First NGO statement to the Plenary – call to consider drug dependence as a humanitarian challenge

Statement by the International Federation of the Red Cross and Red Crescent Societies:

We note the stress on needs of women, men, youth and children in this thematic debate, and the understanding that drug addiction is a multi-factorial disorder. The consequences of drug use and abuse are recognised today as a humanitarian and public health challenge. It has not always been the case, and this is mainly due to civil society and NGO work.

We seek to persuade decision makers to act in the interest of all people and in respect of human rights. Today, this assembly is combining efforts to address drug dependence as a public health issue. We stand ready to support states in the fulfilment of this engagement.

Governments need to develop national health plans with the inclusion of NGOs, volunteers and effective groups to ensure that programmes are delivered to all in need. Next year will be marked as the international year of volunteers.

The response of states has been varied. We are ready to share our best practices. Civil society is locally based and has closed ties with vulnerable populations, including drug users, who are usually stigmatised. Other groups prefer to seek services of civil society rather than governments, and we are better placed to provide prevention programmes to those most at risk, with interventions tailored to local realities and culturally sensitive. One of the resolutions presented to the CND refers to a drug-free community-based coalition. In any case, States must keep a sense of humanity. These people have rights and needs, and must be provided with real alternatives. Mr. Costa’s statement from yesterday is appreciated in this sense.

Private sector actors, such as entertainment industry, are key players for media messages.
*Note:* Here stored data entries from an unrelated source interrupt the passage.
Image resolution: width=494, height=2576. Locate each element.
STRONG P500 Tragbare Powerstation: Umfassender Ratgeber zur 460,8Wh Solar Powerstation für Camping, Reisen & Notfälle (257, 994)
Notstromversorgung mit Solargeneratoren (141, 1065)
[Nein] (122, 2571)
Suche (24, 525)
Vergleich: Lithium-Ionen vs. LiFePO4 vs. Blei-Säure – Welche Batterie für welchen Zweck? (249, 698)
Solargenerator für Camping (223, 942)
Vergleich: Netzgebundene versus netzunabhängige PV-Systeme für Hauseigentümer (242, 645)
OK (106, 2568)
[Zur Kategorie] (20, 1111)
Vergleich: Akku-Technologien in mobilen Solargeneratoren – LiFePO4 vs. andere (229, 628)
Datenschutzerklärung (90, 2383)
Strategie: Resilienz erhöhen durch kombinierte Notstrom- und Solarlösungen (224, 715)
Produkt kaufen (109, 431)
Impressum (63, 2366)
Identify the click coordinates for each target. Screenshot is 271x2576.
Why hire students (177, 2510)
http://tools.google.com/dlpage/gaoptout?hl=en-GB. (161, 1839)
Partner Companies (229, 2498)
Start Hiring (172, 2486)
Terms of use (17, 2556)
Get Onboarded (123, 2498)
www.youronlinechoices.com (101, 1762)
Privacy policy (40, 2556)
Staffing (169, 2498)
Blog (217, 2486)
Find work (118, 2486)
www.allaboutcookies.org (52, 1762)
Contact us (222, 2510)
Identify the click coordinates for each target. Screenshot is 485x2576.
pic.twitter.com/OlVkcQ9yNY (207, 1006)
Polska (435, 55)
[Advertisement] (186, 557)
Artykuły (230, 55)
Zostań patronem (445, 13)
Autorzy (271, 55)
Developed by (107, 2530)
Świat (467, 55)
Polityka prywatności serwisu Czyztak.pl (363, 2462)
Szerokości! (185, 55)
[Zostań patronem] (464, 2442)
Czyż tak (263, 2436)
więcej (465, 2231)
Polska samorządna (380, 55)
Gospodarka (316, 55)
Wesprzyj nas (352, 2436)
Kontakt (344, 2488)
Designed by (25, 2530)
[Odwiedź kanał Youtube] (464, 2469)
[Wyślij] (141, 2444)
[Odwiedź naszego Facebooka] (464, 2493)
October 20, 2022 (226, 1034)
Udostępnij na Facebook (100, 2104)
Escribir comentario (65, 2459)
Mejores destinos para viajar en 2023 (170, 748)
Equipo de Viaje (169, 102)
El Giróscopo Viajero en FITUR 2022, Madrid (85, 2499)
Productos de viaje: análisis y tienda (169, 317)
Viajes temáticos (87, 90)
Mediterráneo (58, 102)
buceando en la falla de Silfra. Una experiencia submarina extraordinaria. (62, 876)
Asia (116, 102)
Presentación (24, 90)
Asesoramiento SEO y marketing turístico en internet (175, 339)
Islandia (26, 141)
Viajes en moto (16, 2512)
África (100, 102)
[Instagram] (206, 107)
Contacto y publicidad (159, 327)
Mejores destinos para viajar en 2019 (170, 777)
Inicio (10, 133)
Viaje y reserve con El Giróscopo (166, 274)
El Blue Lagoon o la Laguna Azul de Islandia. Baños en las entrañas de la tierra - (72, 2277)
There should be no place for glorification of substance abuse. The youth of the Red Cross adopted a declaration to promote the right to know about substance-related harms, but called on the governments to address drug abuse as a humanitarian challenge, not as a criminal one. We urge all states to give special attention to this challenge. We seek to intensify partnerships with governments and other international and non-governmental organisations.